> _Directions_: Could you reproduce, word for word, everything below from the line containing "Given: Click the scrollbar up arrow" down to the line containing "You are a computer-use agent. The image size is (850, 484).", with both of those lines included and no others?

> _Task inputs_:
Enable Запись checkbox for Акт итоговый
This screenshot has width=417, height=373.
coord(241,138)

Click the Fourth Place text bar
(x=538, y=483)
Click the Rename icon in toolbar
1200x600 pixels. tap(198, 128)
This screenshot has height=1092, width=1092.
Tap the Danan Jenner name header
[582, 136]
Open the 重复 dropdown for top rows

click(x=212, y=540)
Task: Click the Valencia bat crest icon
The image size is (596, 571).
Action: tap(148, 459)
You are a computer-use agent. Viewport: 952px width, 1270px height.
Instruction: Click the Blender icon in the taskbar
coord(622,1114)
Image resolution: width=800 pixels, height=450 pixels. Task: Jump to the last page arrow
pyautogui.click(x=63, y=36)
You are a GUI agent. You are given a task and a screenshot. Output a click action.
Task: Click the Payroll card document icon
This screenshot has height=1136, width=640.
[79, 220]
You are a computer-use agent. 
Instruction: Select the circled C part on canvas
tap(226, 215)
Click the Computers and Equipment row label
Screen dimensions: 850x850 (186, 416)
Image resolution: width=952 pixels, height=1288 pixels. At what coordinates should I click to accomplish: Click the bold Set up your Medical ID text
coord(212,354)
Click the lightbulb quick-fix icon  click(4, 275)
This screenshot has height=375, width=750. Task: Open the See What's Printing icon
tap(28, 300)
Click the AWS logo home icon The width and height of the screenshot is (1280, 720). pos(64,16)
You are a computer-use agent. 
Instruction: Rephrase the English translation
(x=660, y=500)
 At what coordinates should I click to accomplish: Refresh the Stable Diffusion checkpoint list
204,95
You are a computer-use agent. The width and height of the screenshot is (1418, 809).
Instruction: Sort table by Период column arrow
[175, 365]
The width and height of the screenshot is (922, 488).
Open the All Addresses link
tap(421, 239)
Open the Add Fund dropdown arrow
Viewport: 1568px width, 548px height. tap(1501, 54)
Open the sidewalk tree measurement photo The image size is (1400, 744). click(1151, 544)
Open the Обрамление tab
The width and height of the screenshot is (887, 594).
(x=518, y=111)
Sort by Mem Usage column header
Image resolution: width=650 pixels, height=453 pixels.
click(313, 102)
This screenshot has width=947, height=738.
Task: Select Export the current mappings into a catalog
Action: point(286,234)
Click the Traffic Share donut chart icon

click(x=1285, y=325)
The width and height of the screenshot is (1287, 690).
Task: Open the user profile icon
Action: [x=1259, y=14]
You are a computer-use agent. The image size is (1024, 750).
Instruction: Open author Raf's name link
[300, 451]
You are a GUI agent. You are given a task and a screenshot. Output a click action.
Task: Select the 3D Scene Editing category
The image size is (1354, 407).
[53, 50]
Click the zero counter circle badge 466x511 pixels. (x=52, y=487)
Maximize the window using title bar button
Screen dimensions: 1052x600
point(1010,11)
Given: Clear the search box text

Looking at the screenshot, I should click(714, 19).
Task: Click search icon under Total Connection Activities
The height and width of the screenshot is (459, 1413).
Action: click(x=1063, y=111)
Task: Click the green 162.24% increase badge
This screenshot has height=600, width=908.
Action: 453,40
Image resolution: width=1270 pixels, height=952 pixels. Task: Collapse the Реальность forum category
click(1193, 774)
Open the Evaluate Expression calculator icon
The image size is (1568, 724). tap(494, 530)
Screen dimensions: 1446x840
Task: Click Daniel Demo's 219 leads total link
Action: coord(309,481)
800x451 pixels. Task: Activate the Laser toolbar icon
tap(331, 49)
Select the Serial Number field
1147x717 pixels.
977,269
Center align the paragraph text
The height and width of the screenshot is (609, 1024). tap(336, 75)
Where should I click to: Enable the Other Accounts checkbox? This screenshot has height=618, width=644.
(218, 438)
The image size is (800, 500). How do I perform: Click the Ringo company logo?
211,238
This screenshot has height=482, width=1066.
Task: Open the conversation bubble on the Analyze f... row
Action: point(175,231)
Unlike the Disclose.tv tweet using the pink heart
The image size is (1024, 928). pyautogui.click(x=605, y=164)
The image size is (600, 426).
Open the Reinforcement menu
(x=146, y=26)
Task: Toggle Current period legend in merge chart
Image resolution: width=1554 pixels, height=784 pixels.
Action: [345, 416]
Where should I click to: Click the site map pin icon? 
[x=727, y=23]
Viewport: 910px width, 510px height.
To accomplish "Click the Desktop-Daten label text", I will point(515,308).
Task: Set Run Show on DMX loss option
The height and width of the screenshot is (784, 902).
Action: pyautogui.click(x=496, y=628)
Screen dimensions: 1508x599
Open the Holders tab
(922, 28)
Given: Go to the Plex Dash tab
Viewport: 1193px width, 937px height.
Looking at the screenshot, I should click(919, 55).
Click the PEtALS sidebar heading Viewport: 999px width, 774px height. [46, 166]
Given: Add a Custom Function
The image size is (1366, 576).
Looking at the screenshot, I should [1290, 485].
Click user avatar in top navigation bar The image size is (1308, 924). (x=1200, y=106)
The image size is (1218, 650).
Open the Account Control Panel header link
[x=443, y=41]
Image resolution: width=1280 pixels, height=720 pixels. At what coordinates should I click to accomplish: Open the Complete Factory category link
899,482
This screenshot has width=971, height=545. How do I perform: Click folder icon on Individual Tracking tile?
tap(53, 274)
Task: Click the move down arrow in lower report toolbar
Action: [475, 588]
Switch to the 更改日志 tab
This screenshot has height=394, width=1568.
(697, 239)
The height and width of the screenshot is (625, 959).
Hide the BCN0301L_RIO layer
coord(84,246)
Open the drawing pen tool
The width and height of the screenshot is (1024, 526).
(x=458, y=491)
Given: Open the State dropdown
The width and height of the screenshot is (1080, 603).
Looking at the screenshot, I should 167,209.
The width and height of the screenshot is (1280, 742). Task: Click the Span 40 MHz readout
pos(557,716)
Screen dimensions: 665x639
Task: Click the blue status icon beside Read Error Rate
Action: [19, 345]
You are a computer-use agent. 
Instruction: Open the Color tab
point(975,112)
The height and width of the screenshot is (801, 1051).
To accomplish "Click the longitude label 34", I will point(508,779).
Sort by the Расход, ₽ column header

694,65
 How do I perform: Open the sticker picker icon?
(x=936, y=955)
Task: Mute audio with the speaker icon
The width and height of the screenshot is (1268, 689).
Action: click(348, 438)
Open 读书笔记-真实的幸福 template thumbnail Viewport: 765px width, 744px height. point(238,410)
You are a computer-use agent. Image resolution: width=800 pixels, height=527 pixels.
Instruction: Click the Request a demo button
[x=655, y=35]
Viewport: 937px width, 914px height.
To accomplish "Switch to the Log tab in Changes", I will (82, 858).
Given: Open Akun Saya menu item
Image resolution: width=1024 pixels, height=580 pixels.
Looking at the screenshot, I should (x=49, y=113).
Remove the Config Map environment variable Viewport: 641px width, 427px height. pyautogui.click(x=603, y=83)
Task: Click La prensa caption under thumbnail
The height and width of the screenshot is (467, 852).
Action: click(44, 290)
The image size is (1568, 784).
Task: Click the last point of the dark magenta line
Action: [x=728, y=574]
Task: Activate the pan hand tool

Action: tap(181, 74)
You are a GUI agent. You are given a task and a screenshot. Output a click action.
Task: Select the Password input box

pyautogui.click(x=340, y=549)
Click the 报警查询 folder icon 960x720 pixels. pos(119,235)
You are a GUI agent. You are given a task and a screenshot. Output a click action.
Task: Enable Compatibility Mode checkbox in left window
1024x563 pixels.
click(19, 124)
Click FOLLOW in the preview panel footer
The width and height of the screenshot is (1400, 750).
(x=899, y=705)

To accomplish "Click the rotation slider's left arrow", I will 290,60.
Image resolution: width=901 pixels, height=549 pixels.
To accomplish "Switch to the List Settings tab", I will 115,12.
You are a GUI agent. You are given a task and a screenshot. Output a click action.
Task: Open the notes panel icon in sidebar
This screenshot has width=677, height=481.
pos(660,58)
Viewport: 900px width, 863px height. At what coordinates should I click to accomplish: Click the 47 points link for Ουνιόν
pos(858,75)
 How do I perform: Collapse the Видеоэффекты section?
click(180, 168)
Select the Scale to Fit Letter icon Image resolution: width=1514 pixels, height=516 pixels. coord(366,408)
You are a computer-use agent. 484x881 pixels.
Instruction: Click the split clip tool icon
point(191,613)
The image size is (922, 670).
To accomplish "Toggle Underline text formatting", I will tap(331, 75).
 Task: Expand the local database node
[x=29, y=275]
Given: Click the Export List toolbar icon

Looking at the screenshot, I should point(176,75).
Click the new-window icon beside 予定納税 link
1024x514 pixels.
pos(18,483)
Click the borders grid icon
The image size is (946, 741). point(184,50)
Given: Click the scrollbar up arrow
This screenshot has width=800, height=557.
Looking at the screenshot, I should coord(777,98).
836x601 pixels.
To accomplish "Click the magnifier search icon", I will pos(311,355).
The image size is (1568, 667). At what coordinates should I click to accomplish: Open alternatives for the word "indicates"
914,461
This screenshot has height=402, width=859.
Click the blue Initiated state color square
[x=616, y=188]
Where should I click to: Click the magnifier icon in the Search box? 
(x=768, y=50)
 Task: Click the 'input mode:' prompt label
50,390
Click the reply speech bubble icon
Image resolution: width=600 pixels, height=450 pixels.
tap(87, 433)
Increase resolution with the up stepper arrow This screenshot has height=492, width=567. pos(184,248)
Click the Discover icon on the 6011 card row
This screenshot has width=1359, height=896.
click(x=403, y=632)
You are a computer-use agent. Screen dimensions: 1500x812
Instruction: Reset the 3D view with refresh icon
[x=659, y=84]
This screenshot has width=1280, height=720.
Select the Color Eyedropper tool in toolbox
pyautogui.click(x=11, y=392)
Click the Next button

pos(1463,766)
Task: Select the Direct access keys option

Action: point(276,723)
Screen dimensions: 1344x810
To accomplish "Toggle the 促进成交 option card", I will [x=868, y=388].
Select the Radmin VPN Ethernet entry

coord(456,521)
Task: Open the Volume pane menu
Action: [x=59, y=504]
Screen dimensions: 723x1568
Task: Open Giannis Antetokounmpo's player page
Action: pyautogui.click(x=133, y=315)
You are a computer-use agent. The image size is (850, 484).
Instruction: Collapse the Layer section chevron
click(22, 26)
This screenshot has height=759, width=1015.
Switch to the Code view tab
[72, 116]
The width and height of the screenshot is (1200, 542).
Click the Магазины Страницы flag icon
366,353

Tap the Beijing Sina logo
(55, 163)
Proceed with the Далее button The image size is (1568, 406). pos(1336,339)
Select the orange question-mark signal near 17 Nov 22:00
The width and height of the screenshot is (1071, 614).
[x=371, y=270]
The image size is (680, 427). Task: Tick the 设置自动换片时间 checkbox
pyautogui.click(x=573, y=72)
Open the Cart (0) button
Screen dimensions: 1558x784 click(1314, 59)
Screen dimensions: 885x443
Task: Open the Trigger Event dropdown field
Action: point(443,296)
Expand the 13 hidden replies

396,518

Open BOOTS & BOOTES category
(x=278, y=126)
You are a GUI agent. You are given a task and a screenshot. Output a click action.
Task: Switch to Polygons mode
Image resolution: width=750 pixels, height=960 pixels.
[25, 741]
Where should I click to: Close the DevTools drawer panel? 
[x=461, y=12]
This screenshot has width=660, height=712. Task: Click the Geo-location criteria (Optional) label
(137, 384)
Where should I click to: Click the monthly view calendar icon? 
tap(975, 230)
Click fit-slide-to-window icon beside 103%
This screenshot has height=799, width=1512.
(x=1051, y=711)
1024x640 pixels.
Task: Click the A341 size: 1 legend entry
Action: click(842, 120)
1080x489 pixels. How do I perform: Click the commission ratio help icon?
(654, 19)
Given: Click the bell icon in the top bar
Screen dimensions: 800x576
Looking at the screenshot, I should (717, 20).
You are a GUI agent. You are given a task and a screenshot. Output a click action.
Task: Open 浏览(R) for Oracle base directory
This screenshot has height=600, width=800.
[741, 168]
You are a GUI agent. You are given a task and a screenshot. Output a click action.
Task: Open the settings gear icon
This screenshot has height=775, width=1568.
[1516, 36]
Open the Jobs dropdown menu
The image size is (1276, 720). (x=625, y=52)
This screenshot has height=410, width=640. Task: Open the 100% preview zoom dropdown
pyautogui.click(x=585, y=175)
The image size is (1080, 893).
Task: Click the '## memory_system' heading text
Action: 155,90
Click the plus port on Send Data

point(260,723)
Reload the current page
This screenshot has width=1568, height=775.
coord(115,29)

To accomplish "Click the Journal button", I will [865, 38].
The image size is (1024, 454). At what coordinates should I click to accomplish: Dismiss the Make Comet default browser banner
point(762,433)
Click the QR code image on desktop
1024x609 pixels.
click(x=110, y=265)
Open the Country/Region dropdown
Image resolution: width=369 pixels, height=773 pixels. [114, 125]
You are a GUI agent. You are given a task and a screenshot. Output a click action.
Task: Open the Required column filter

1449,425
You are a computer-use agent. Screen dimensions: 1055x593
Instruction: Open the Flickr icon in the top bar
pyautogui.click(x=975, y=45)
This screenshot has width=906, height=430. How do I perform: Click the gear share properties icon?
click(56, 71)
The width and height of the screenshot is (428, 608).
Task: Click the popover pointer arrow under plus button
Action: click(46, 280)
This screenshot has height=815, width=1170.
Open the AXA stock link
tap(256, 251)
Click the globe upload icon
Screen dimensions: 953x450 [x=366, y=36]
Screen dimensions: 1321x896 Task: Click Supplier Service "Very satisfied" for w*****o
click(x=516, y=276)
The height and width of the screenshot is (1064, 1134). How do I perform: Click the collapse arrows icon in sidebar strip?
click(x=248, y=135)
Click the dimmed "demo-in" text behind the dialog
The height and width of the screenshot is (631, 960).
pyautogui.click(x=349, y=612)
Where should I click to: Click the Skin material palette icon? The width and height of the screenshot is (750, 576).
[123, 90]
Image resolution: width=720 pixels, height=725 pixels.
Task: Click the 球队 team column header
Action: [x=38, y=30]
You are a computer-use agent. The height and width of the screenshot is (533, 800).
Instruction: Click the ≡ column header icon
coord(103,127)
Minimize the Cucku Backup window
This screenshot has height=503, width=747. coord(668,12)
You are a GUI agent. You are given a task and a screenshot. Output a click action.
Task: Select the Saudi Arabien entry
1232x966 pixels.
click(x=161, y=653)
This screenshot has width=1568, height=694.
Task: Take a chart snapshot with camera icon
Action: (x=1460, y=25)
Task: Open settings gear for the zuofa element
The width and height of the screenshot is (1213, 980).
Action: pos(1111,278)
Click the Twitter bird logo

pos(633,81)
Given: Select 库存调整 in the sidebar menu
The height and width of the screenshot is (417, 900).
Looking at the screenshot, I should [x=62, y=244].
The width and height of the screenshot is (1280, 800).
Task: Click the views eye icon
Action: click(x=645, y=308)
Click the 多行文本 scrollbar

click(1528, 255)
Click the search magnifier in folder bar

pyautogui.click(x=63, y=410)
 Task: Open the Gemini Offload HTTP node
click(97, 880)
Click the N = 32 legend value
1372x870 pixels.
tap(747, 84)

> _Answer for the task_:
Given: Click the scrollbar up arrow
This screenshot has width=800, height=557.
Looking at the screenshot, I should coord(777,98).
836x601 pixels.
To accomplish "Click the magnifier search icon", I will pos(311,355).
The image size is (1568, 667). At what coordinates should I click to accomplish: Open alternatives for the word "indicates"
914,461
This screenshot has height=402, width=859.
Click the blue Initiated state color square
[x=616, y=188]
Where should I click to: Click the magnifier icon in the Search box? 
(x=768, y=50)
 Task: Click the 'input mode:' prompt label
50,390
Click the reply speech bubble icon
Image resolution: width=600 pixels, height=450 pixels.
tap(87, 433)
Increase resolution with the up stepper arrow This screenshot has height=492, width=567. pos(184,248)
Click the Discover icon on the 6011 card row
This screenshot has width=1359, height=896.
click(x=403, y=632)
You are a computer-use agent. Screen dimensions: 1500x812
Instruction: Reset the 3D view with refresh icon
[x=659, y=84]
This screenshot has width=1280, height=720.
Select the Color Eyedropper tool in toolbox
pyautogui.click(x=11, y=392)
Click the Next button

pos(1463,766)
Task: Select the Direct access keys option

Action: point(276,723)
Screen dimensions: 1344x810
To accomplish "Toggle the 促进成交 option card", I will [x=868, y=388].
Select the Radmin VPN Ethernet entry

coord(456,521)
Task: Open the Volume pane menu
Action: [x=59, y=504]
Screen dimensions: 723x1568
Task: Open Giannis Antetokounmpo's player page
Action: pyautogui.click(x=133, y=315)
You are a computer-use agent. The image size is (850, 484).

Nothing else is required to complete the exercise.